Revenues still low but good cost control

 

Weak revenues, but good cost control bolsters results

Midsummer reported weak net sales, -31% Y/Y, partly owing to installation activities now being conducted by external players, unlike before when they were carried out internally. Sales of solar panels were also weak, -56% owing to the lukewarm private market, while the B2B market – which should become the chief sales channel – is generally seeing longer decision-making processes. The operations in Italy did not contribute to sales during the quarter either. The company’s measures to cut costs are having an increasingly positive effect on the results, and costs fell considerably more than sales, spurring a significant improvement of some SEK10m in EBITDA versus Q1(23). The sizeable grant from Invitalia of SEK90–100m is expected in June, and the company is solving its near-term financing requirements until payment with a loan from shareholders, among others.

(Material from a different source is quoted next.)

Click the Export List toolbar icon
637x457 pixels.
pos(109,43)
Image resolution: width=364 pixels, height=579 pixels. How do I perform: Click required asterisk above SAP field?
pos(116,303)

Lower sales forecasts and grant income adjustments but with relatively limited effect on results

Given the lacklustre start to the year and the lower expectations for the scaling up of production in Italy, we slash our sales forecasts for 2024. The good cost control and now more balanced production upscaling in Italy means that our expectations are largely unchanged, however. We have also switched the grant income from items affecting comparability in the income statement to payments in cash flow for the large payout and have also shifted some R&D-related grant income from 2024e to 2025e.

 

Marginally unchanged fair value

We have adjusted our fair value marginally to SEK2.4–3.2 (2.5–3.3) after shifting the revenue base from 2024e to a weighted value with two-thirds of sales in 2024e and one-third in 2025e and increasing the number of shares following the latest directed issue. We still apply an EV/S multiple of 3x, based on sector multiples mainly from larger US photovoltaic companies. Although the risk remains high, Midsummer is closing in on the inflection point for lower risk, as production rises from today’s 1–2 MW a year to 52 MW when the Italian factory achieves full utilisation. The company has also taken an important step towards establishing the new, partly EU-financed mega-factory of 200 MW capacity by identifying a building in Flen for this. We have not included this factory in our forecasts, as the uncertainty regarding its counterparty financing remains elevated.